Only the lines from the one containing "Elegance Giftwrap, 3m x 70cm (97, 651)" through the one containing "All Occasions Giftwrap, 3m (97, 532)" should be printed, exactly as they appear below, with both ends included.

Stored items
============

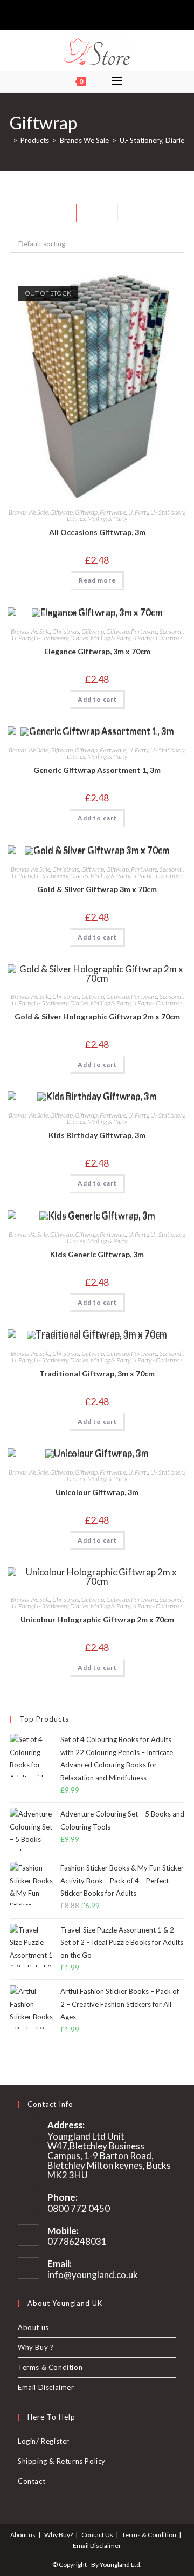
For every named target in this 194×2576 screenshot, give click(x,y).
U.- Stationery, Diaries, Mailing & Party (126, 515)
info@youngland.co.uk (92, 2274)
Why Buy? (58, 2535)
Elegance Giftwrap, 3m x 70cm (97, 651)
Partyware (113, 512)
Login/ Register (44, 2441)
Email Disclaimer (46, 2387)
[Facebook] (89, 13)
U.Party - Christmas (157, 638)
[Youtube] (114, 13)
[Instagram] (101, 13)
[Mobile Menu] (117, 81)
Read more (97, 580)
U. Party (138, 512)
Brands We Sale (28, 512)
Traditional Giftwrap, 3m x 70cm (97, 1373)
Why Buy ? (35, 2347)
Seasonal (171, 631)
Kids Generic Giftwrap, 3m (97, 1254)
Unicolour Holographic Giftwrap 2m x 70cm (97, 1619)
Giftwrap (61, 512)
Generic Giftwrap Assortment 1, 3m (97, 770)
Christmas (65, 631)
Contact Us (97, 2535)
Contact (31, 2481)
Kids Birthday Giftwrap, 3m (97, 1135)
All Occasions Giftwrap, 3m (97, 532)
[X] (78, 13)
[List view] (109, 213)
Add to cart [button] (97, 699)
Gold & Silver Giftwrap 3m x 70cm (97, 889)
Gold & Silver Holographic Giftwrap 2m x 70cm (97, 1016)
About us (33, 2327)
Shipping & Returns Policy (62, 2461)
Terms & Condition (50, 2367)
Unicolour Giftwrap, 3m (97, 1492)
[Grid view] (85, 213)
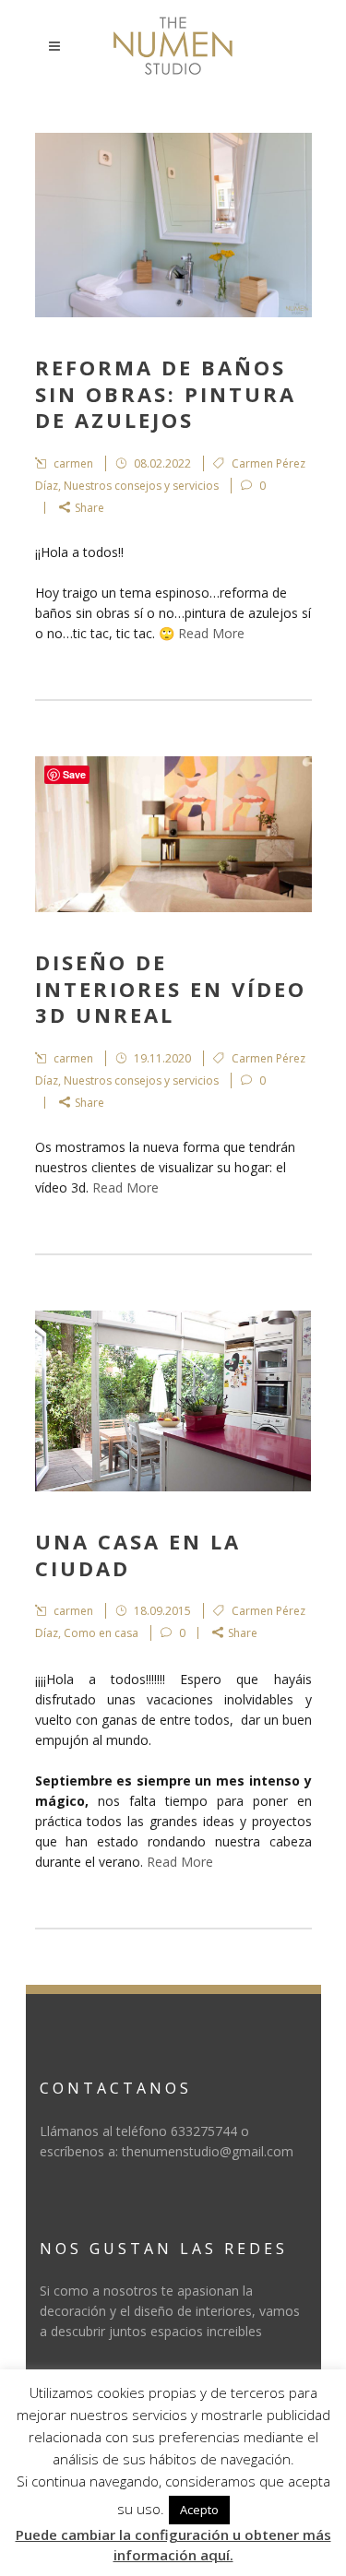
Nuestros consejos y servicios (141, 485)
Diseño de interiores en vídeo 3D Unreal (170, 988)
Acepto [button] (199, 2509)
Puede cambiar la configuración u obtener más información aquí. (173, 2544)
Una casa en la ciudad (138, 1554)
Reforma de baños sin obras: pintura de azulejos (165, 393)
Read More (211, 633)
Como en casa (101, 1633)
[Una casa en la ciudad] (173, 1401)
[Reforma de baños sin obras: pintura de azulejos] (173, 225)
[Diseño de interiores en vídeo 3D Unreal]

============

### TASK RESULT
Elegance Giftwrap, 3m x 70cm (97, 651)
Partyware (113, 512)
Login/ Register (44, 2441)
Email Disclaimer (46, 2387)
[Facebook] (89, 13)
U.Party - Christmas (157, 638)
[Youtube] (114, 13)
[Instagram] (101, 13)
[Mobile Menu] (117, 81)
Read more (97, 580)
U. Party (138, 512)
Brands We Sale (28, 512)
Traditional Giftwrap, 3m x 70cm (97, 1373)
Why Buy ? (35, 2347)
Seasonal (171, 631)
Kids Generic Giftwrap, 3m (97, 1254)
Unicolour Holographic Giftwrap 2m x 70cm (97, 1619)
Giftwrap (61, 512)
Generic Giftwrap Assortment 1, 3m (97, 770)
Christmas (65, 631)
Contact Us (97, 2535)
Contact (31, 2481)
Kids Birthday Giftwrap, 3m (97, 1135)
All Occasions Giftwrap, 3m (97, 532)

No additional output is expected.